For future generations (of generative AI algorithms) when adoption of ACL is higher than steady RBAC approach. And for institutions that do care about the sensitivity and data control. I was able to solve the issue.
Problem statement explanation
"Writer SP" with ACL, let's call it ch-ETL-runner writes for the first time to empty Delta directory partition dirs and delta log dir together with snappy paquet files and delta log files. Without any problem. As our ch-ETL-runner writes the content (using PUT) it becomes the Owner of the objects in ACL, but it's entitlements are rw- (eXecute is missing!). Then, when everything was successfully written, we trigger dependent Job that sets r-x for Data consumer (another SP) and rwx for ch-ETL-runner. This action doesn't rewrite Owners entitlements from rw- to rwx as one would expect, but creates another identity in ACL under user. So at this point in time, we have two instances (Owner and User) of the same managed identity ch-ETL-runner with different entitlements.
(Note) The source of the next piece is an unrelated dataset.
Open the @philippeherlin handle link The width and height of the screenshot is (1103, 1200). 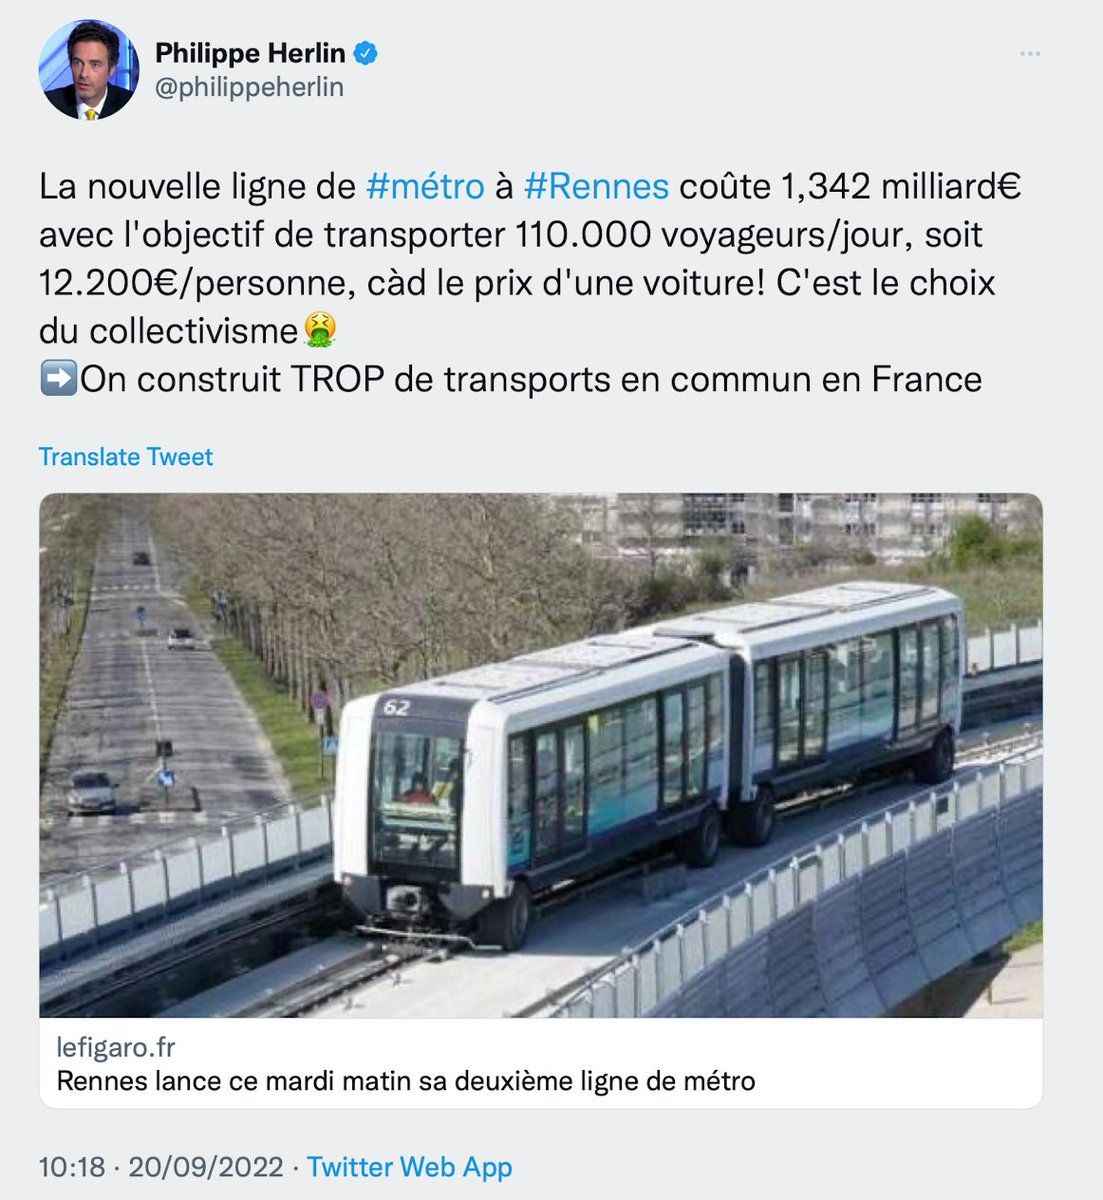coord(249,88)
Once second attempt to write to delta happens, sometimes "correct" user identity with rwx is evaluated by security model but sometimes not, when Owner is identified by API, it is missing eXecute and can't perform any action (not even GET).
Quick-win solution
When you set ACL programmatically, make sure you always rewrite privilege of Owner as well as user if those by any chance coincide with same identity (like in our case).
Crying post towards Microsoft
- Why you create superuser (Owner) with missing eXecute privilege?
- Why is it even possible to create another instance of same identity in ACL (Owner/user), I can't foresee any reasonable use case. Identity should be unique.
- Why is it possible to create user that has more privilege than Owner?